OBJECTIVES:
1. In the wild asparagus thread, retype everything from "Yes that's it" down to "of it backwoods!".
2. In the wild asparagus thread, what does MAttt say you will find at a plant's spot in the spring?

SOURCE DOCUMENT:
....

# Wild asparagus



## Backwoods-Savage (Aug 28, 2005)

Last spring we were posting about wild asparagus and some wanted to know how to find it. Now is the time! You can find it very easily right now. When you do, make a note of it or even mark it so you can find it next spring.









[/IMG]


----------



## InTheRiver (May 15, 2006)

That bush right in the middle is wild Asp. ???


----------



## MAttt (Dec 15, 2004)

InTheRiver said:


> That bush right in the middle is wild Asp. ???


Yes that's it and that is a nice patch that they grow in, meaning that
is probably 8 or 10 individual mature plants clumped together which will be some good picking next spring.
They stick out like a sore thumb right now in the fields and edges once you know what they look like.
In fall they stick out even more due to there color at that time of year.
In the spring, you'll find the dead plant lying on it's side with the new sprouts growing
around them.
Nice picture of it backwoods!

Mattt


----------



## Backwoods-Savage (Aug 28, 2005)

Thanks MAttt. Was just hoping I could help a few guys find it.


----------



## lookin for the gills (Jan 21, 2003)

thanks backwoods, i was one of the guys trying to find it this spring


----------



## Bachflock (Jul 3, 2007)

I live in the middle of asparagas country! LOL - However, if I find it wild I'll make note. That's a huge plant, however.


----------

....

SUPPLIED INFORMATION:
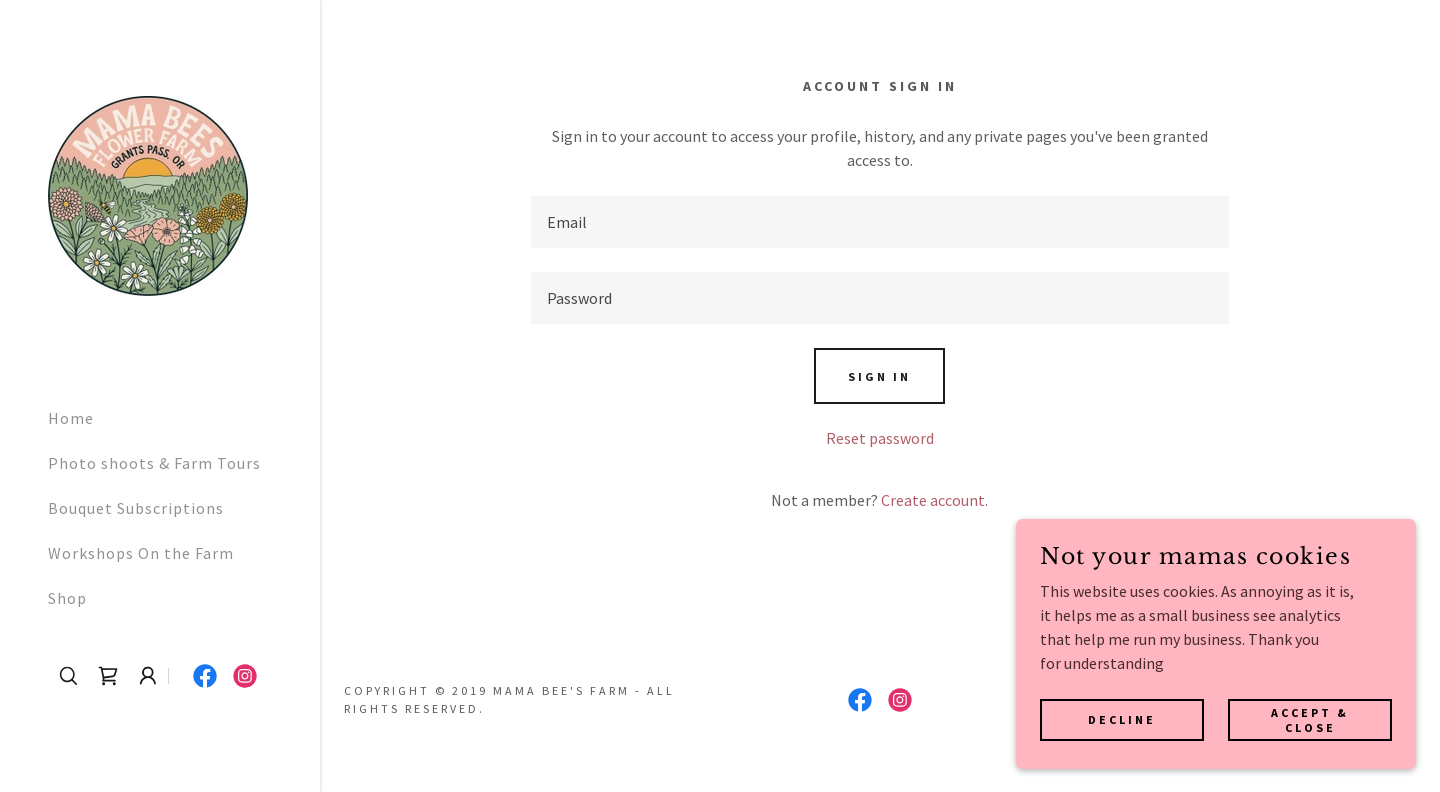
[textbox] (880, 222)
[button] (148, 676)
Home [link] (71, 418)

....

EXPECTED OUTPUTS:
1.
Yes that's it and that is a nice patch that they grow in, meaning that
is probably 8 or 10 individual mature plants clumped together which will be some good picking next spring.
They stick out like a sore thumb right now in the fields and edges once you know what they look like.
In fall they stick out even more due to there color at that time of year.
In the spring, you'll find the dead plant lying on it's side with the new sprouts growing
around them.
Nice picture of it backwoods!

2. The dead plant lying on its side with the new sprouts growing around it.